Superheroes of Mobility: young superheroes played at saving lives on the road and arresting offenders.
Zebras for Life: an interesting craft to teach colors of the road and their meaning. Preschool children each made a colored zebra crossing on black construction paper. Each child was given a piece of black cardboard, four colored strips of white, yellow, red, green stickers. Reflection - provide tools for children to keep safe.
Car Parade: The parents joined at home with their children in the construction of car costumes which were used to simulate driving on the road and practice using traffic signals efficiently.
Reci-car: Construction of cars with recyclable materials: paper, bottles. Children used them on a track.
Interactive games: Using Mobility resources. website:
Mobility painting: Creating and coloring images of pedestrians, drivers, traffic wardens and signals.

In Primary and High School
Perception Station: Challenging mobility activities using bowling, goose and mirror maze, (these were difficult challenges to overcome)
Bike Station: Using four stationary bikes, four teams wearing safety attire participated in four simultaneous shooting challenges. (While learning and driving many things happen on the road). Participants elected pedaling on the exercise bikes without stopping while throwing darts at a target.
Kinematic Station: We are as fragile as an egg, and so we must not let the egg break. In this activity, groups had to protect an egg from a fall. Materials for each group were an egg, a small plastic bag, half sheet of newspaper, a large pump and a meter-long rope. Very good reflection activity, it raised awareness of the value of life and the causes of accidents. The egg was decorated to represent a person.
Disability Station: To learn the importance of the needs of people with disabilities, we used a role-play and empathy activity using wheelchairs, canes, crutches and blindfolds. This activity simulated the experiences of people with disabilities in Bogotá.

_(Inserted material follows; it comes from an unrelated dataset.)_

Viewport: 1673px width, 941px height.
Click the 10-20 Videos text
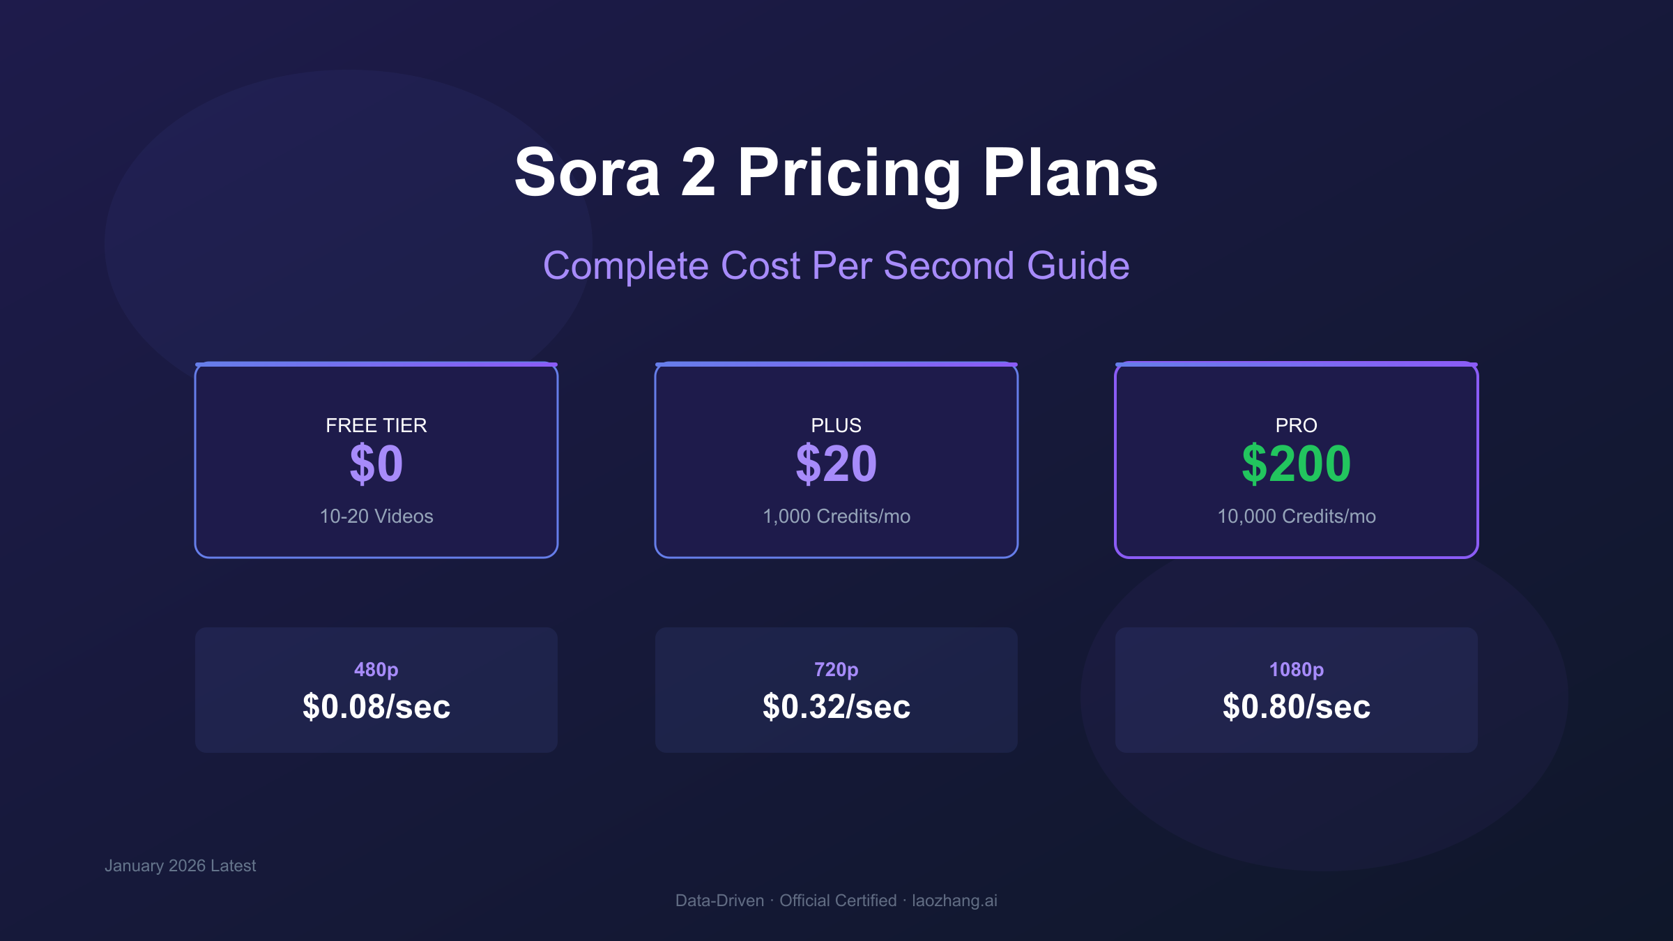[x=376, y=517]

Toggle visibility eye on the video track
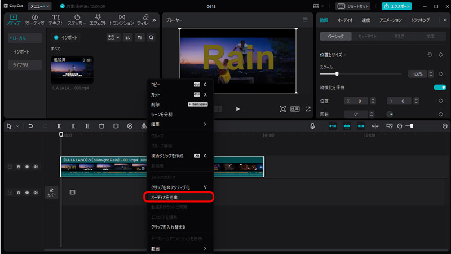click(26, 167)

Theater: plays were performed, followed by a theater forum with students, to reflect on the topics.
For the primary section: “Red Riding Hood and the Faster Wolf” (A history of respect for traffic rules and the correct use of pedestrian spaces).
For Secondary: “Take Care along the Way or I’ll Tell Your Aunt” (Using safety equipment and care to preserve our lives, we avoid problems!)

The main outcome of our activities was to raise awareness; as Clermont students, teachers and citizens of Bogotá, we need to continue to focus on security and the importance of working together to protect life.
These actions impacted at least 500 families in our school community. We involved parents with the project; with their children, they participated in the awareness campaigns and construction materials to teach about safety and mobility in our school. The parents themselves became more aware.
It was an excellent day, full of many mobility and safety activities. The leadership of our high school students was promoted and strengthened as they took on the role of captains and teachers of mobility, planting the seed in the younger children to continue their safety training process, and developing citizens who make sound decisions in the future.